Collected data entries

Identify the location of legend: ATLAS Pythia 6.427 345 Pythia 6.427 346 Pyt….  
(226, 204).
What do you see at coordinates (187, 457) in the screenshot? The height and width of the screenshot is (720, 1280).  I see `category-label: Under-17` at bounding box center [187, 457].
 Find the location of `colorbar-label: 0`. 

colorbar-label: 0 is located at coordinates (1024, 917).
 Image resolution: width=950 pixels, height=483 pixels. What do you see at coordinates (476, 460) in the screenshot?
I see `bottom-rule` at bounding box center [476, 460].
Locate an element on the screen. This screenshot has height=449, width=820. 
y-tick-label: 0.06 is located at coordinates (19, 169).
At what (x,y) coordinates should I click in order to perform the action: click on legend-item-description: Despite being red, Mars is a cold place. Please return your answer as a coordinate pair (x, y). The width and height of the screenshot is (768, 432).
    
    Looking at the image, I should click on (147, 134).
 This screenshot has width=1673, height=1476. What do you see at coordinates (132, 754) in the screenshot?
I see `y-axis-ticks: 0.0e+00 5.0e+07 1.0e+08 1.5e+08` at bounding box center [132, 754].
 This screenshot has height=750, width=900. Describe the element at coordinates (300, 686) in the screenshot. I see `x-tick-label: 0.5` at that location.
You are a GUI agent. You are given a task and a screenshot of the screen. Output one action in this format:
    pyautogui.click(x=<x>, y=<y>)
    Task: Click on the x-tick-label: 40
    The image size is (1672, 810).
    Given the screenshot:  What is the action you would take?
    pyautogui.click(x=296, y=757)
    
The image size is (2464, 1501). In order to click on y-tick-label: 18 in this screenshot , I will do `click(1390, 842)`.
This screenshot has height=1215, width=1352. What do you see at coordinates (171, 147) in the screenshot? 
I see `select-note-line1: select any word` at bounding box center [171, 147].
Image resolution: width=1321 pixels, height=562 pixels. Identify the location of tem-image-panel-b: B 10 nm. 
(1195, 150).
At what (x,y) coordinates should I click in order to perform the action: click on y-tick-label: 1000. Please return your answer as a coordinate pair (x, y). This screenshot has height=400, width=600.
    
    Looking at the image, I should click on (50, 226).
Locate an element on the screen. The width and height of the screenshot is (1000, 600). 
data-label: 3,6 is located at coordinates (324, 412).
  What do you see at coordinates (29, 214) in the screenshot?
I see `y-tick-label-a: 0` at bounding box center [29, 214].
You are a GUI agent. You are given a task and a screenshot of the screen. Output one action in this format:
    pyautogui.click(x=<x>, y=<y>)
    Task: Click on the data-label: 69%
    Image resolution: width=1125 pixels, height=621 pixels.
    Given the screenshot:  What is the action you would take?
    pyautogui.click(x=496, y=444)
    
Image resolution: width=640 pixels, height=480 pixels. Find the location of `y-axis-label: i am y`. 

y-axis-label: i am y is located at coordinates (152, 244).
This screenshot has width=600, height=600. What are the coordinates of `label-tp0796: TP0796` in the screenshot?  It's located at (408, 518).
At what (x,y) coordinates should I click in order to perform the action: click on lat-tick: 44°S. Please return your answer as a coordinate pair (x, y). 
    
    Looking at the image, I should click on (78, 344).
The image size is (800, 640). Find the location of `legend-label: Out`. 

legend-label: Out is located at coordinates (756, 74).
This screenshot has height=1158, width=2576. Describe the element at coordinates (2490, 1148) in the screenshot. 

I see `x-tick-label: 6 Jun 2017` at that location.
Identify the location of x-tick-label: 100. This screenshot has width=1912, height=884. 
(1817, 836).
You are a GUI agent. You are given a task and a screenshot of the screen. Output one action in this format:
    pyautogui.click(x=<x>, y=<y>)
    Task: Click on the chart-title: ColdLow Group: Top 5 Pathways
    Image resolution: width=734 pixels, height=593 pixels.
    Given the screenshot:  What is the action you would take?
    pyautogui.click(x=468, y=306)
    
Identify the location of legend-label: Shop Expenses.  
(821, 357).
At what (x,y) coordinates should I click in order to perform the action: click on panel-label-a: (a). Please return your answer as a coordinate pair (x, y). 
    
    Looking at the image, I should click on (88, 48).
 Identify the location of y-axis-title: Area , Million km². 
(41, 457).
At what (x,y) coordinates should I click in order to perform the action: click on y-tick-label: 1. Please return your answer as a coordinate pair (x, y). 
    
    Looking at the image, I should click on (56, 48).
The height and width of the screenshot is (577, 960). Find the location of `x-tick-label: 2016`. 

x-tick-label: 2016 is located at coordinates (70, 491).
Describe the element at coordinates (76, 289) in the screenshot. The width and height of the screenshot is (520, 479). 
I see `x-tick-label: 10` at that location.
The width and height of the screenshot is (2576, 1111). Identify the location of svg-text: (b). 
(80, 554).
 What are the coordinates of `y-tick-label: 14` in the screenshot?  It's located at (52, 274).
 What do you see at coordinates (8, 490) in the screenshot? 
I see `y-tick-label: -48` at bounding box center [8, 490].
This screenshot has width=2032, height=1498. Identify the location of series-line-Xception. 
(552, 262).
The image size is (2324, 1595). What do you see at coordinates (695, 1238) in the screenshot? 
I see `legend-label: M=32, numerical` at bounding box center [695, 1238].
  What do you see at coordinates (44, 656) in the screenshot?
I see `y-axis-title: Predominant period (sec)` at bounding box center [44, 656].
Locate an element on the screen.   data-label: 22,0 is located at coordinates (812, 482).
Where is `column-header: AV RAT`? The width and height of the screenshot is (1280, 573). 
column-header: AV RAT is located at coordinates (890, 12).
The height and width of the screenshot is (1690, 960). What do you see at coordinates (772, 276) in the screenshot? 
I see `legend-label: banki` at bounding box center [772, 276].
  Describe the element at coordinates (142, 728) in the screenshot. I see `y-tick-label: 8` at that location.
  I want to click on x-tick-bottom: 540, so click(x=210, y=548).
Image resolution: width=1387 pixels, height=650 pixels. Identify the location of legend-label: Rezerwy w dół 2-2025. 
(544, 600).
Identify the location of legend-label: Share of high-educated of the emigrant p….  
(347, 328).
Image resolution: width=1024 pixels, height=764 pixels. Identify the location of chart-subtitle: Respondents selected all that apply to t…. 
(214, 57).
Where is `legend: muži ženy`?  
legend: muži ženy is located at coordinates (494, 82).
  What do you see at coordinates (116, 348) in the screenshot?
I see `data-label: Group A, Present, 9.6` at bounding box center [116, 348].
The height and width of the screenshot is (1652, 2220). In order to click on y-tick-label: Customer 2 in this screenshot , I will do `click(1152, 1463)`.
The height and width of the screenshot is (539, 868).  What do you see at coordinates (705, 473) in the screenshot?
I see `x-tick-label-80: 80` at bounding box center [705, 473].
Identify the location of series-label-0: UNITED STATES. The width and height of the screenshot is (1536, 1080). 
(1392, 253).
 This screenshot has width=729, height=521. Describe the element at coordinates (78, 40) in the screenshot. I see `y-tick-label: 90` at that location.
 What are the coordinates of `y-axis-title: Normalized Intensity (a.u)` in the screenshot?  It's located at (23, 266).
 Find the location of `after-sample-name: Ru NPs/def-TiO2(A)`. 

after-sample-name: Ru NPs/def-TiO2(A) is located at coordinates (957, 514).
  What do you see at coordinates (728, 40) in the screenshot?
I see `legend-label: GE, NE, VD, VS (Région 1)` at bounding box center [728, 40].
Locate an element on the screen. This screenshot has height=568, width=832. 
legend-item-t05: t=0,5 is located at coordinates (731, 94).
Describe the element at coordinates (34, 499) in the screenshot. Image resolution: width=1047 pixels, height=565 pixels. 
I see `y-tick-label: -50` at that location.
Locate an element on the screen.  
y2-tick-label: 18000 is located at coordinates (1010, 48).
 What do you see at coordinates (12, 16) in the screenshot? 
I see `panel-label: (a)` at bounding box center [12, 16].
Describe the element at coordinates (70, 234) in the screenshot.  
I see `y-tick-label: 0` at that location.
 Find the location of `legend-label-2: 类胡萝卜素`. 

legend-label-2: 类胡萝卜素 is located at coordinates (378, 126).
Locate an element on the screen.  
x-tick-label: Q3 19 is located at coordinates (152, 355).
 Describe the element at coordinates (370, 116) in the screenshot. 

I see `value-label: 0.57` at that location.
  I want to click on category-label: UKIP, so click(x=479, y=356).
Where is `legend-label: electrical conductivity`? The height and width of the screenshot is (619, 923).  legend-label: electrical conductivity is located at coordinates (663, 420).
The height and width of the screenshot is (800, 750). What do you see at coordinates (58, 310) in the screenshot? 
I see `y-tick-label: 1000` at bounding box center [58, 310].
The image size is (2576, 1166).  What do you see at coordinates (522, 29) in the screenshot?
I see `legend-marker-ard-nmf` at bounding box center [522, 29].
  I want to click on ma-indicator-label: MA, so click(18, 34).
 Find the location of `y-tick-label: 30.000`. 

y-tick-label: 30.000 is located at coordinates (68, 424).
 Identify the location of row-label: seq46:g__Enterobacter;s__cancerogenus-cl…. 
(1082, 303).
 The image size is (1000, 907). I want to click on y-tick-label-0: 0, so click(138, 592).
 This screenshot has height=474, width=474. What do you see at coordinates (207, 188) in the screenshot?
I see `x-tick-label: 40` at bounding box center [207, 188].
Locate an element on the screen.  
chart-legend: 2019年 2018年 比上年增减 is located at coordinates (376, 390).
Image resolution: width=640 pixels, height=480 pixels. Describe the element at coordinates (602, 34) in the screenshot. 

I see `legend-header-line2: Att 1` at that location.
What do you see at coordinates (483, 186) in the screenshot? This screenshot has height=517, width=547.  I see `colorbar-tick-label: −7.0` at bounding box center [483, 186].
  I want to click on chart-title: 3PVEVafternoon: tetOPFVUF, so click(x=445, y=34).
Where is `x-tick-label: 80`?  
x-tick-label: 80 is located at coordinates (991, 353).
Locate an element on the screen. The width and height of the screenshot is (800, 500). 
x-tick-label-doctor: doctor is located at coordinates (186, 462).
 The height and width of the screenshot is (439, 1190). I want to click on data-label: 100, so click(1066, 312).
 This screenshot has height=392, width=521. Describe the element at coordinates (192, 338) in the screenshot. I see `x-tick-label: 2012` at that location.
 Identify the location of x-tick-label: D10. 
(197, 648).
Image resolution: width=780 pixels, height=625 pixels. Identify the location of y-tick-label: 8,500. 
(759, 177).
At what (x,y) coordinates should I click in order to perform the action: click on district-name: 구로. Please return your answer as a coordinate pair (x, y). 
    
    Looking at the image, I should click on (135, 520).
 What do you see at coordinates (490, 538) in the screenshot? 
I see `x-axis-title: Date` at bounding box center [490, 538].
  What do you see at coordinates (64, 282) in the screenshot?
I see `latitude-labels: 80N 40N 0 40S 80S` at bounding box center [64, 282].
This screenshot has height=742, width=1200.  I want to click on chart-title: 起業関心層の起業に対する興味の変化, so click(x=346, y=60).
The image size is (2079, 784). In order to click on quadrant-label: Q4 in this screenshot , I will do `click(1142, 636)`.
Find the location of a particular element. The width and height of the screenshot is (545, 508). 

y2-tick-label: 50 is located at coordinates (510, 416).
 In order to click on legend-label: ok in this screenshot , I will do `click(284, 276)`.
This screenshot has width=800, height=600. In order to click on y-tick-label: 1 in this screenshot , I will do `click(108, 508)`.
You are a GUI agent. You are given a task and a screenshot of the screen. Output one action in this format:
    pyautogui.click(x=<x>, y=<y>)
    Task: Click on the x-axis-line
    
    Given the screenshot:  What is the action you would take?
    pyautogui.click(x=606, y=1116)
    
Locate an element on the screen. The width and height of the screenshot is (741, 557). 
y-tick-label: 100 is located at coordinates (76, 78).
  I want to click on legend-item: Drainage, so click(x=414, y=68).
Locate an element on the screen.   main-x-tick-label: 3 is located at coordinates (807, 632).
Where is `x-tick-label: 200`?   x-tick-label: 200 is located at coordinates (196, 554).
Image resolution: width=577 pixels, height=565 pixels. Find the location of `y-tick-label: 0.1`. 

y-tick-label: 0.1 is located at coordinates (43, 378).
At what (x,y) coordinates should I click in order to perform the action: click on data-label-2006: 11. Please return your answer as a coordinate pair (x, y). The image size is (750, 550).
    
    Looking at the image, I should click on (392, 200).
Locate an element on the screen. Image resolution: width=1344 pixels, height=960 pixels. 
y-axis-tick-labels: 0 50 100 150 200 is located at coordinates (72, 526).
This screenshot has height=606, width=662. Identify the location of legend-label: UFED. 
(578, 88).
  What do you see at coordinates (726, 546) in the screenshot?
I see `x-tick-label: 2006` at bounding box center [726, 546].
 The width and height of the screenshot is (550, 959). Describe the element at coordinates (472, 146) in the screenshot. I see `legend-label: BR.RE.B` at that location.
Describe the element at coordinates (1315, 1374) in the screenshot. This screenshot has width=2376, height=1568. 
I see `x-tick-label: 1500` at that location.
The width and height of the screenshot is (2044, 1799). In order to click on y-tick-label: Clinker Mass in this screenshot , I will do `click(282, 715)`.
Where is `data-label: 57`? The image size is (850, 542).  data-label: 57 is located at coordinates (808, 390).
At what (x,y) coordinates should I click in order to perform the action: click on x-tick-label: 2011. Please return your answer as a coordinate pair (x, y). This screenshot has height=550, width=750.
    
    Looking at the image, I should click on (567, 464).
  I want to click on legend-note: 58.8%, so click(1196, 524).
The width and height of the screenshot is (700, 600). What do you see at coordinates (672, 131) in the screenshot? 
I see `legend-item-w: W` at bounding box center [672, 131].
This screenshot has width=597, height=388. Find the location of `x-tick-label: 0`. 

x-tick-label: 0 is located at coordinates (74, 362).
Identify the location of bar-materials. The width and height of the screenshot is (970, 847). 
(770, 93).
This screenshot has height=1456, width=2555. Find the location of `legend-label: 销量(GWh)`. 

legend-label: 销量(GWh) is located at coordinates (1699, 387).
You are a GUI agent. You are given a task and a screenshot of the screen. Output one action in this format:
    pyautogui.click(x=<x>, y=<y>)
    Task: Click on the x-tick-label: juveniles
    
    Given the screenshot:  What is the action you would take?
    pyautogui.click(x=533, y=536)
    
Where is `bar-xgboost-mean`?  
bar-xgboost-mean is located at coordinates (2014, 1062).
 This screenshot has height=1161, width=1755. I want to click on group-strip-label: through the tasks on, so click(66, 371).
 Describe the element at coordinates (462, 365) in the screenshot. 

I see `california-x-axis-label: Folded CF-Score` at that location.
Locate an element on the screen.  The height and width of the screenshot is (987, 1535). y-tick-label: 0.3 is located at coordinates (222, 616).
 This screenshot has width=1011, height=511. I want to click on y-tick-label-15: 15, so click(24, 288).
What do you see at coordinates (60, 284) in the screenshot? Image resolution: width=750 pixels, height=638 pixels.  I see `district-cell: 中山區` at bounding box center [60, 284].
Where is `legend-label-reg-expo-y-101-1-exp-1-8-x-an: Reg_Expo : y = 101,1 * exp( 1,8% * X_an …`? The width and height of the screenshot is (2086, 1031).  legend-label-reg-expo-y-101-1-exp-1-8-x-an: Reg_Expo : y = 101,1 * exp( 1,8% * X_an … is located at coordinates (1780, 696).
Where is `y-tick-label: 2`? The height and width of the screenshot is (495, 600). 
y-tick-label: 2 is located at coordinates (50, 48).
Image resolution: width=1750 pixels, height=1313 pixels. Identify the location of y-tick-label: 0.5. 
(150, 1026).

• [Exercise requirements] Rewrite the lines of the listing, starting at the line that contains "coordinates (812, 482)." and ending at the line that contains "column-header: AV RAT is", with "element" changed to "item" and nothing else altered.

• [Response below]
Locate an item on the screen.   data-label: 22,0 is located at coordinates (812, 482).
Where is `column-header: AV RAT`? The width and height of the screenshot is (1280, 573). 
column-header: AV RAT is located at coordinates (890, 12).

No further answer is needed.